Directive 1 — Could you copy the speech deepfake detection paper from "This paper tackles" to "96 unseen samples."?
Directive 2 — Can you continue the speech deepfake detection paper past its final sentence?

Passage provided —
========================================

Meta-Learning Approaches for Improving Detection of Unseen Speech Deepfakes

Authors: Ivan Kukanov, Janne Laakkonen, Tomi Kinnunen, Ville Hautamäki

Published: 2024-10-27 20:14:32+00:00

AI Summary

This paper tackles the challenge of generalizing speech deepfake detection to unseen attacks using meta-learning. By learning attack-invariant features, the approach adapts to new attacks with minimal samples, improving Equal Error Rate (EER) from 21.67% to 10.42% on the InTheWild dataset using only 96 unseen samples.

Abstract

Current speech deepfake detection approaches perform satisfactorily against known adversaries; however, generalization to unseen attacks remains an open challenge. The proliferation of speech deepfakes on social media underscores the need for systems that can generalize to unseen attacks not observed during training. We address this problem from the perspective of meta-learning, aiming to learn attack-invariant features to adapt to unseen attacks with very few samples available. This approach is promising since generating of a high-scale training dataset is often expensive or infeasible. Our experiments demonstrated an improvement in the Equal Error Rate (EER) from 21.67% to 10.42% on the InTheWild dataset, using just 96 samples from the unseen dataset. Continuous few-shot adaptation ensures that the system remains up-to-date.

========================================

Given information —
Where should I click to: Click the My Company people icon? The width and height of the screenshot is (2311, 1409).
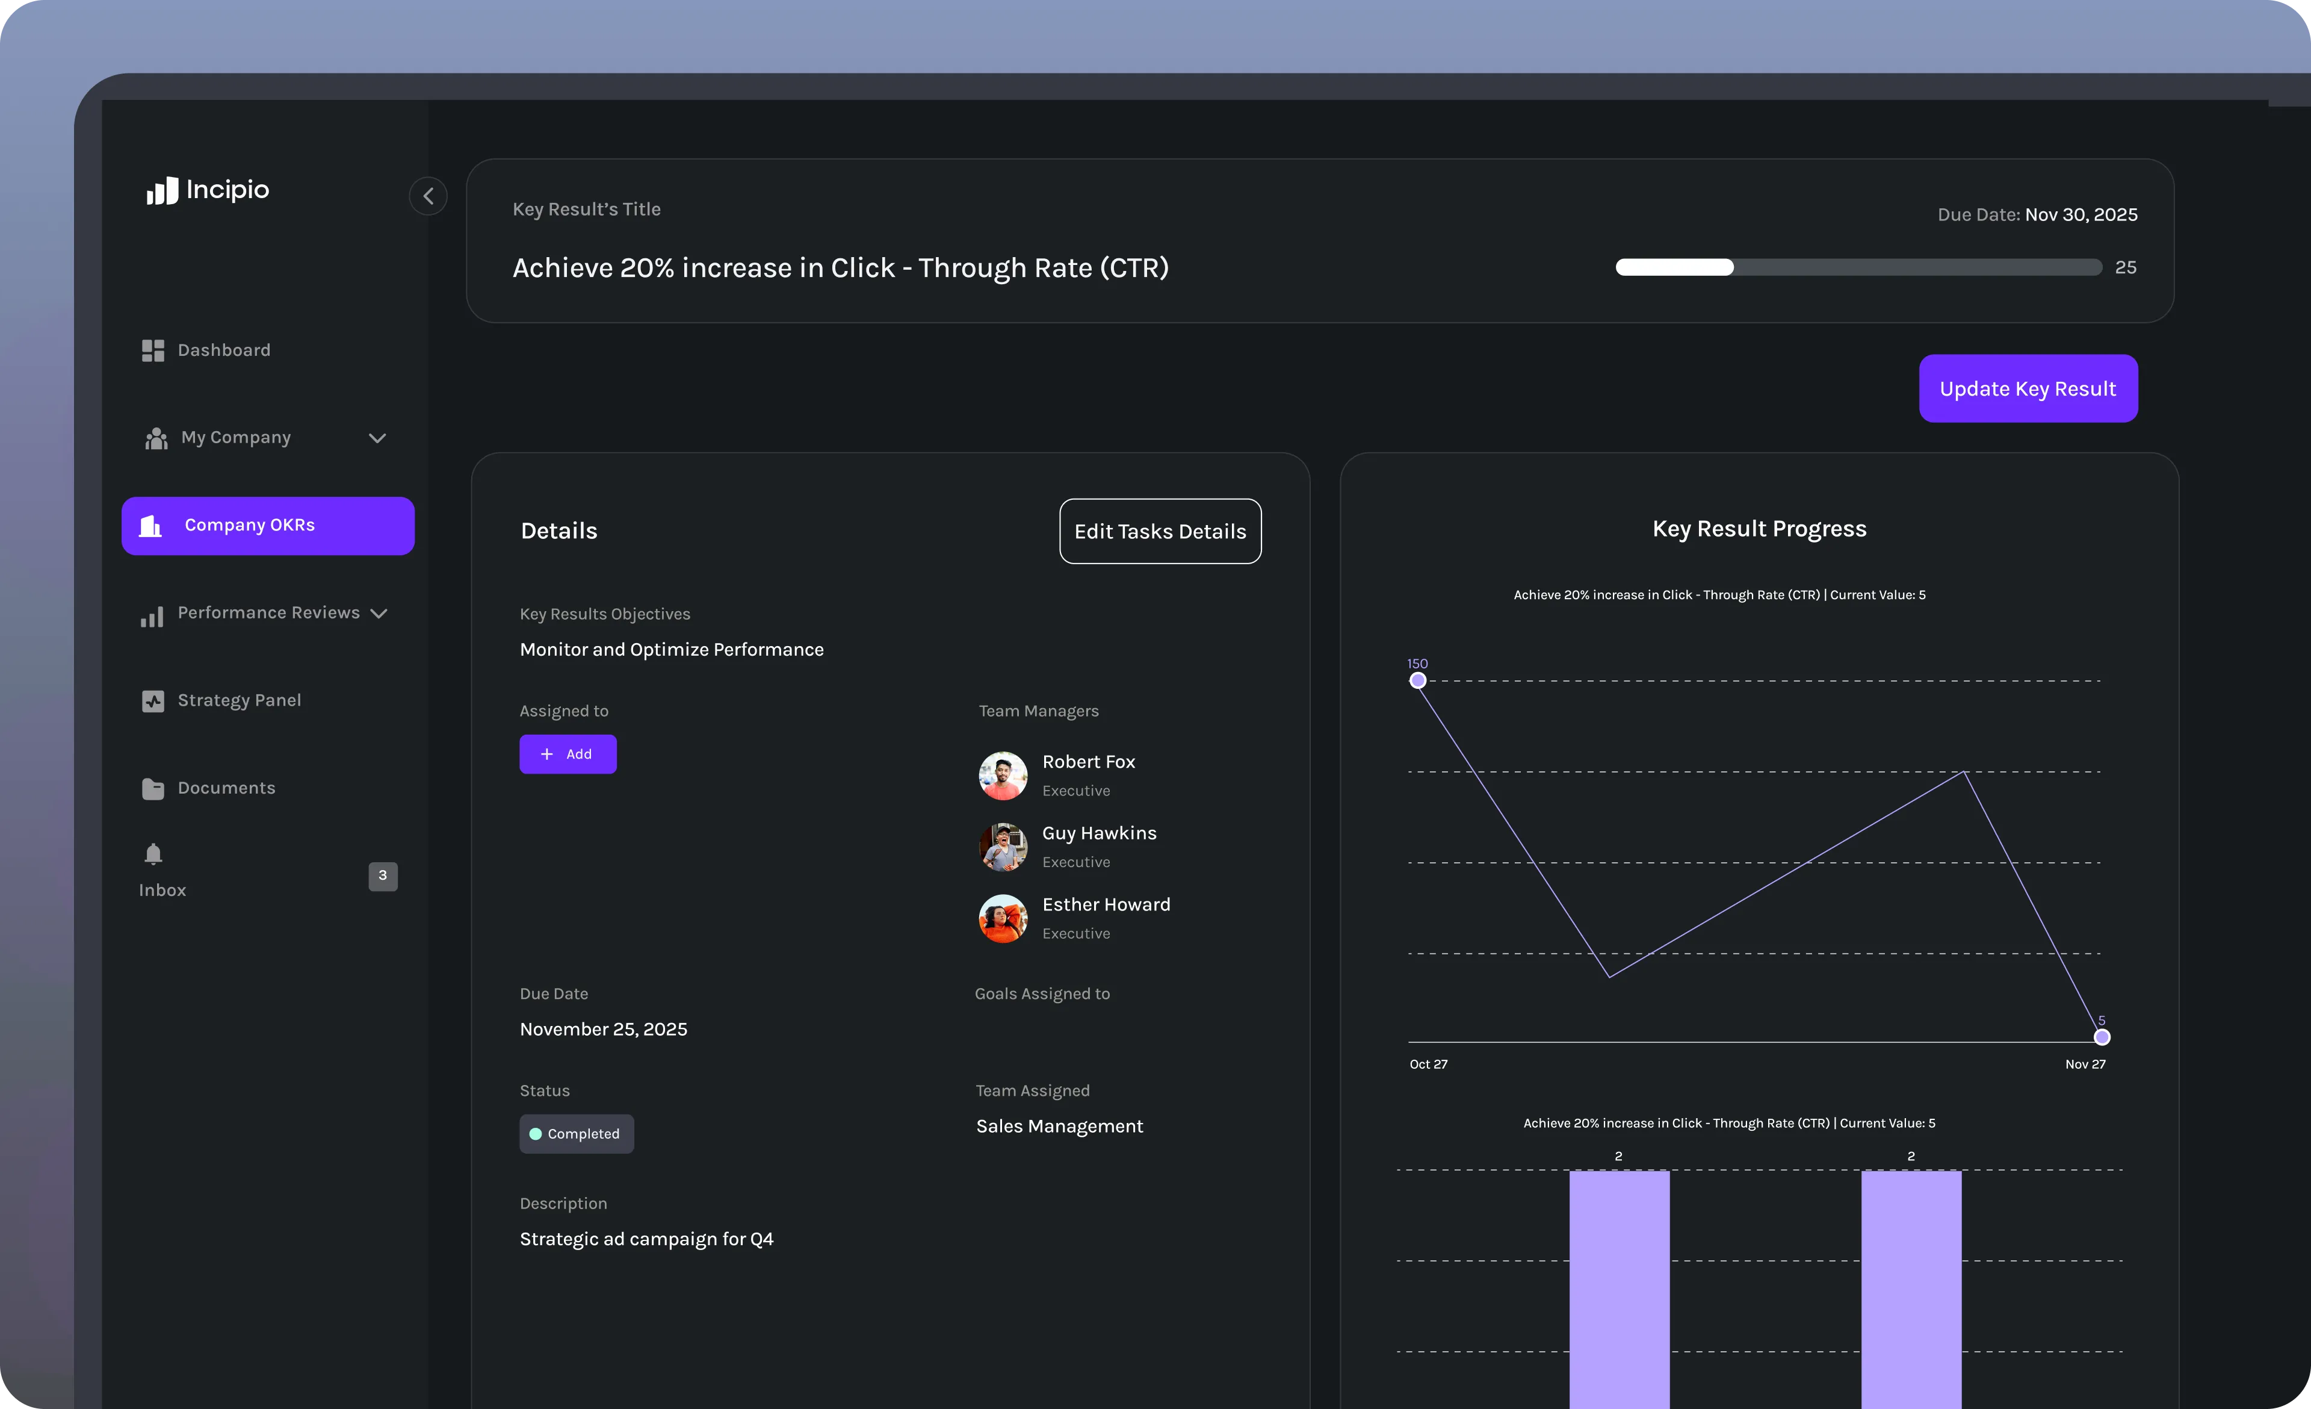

========================================

Task output 1 —
This paper tackles the challenge of generalizing speech deepfake detection to unseen attacks using meta-learning. By learning attack-invariant features, the approach adapts to new attacks with minimal samples, improving Equal Error Rate (EER) from 21.67% to 10.42% on the InTheWild dataset using only 96 unseen samples.

Task output 2 —
Key findings
Meta-learning approaches, particularly ProtoMAML, significantly improved the detection of unseen speech deepfakes. Using only 96 samples from the unseen dataset, the EER was reduced substantially. The ProtoMAML model showed better adaptation capabilities than ProtoNet, though at a higher computational cost.
Approach
The authors employ meta-learning, specifically ProtoNet and ProtoMAML, to learn attack-invariant features. These models adapt to unseen speech deepfakes using a few-shot learning approach, requiring only a small number of samples from the unseen attack to update the model parameters.
Datasets
ASVspoof2019 LA, ASVspoof2021 LA, ASVspoof2021 DF, InTheWild, FakeAVCeleb
Model(s)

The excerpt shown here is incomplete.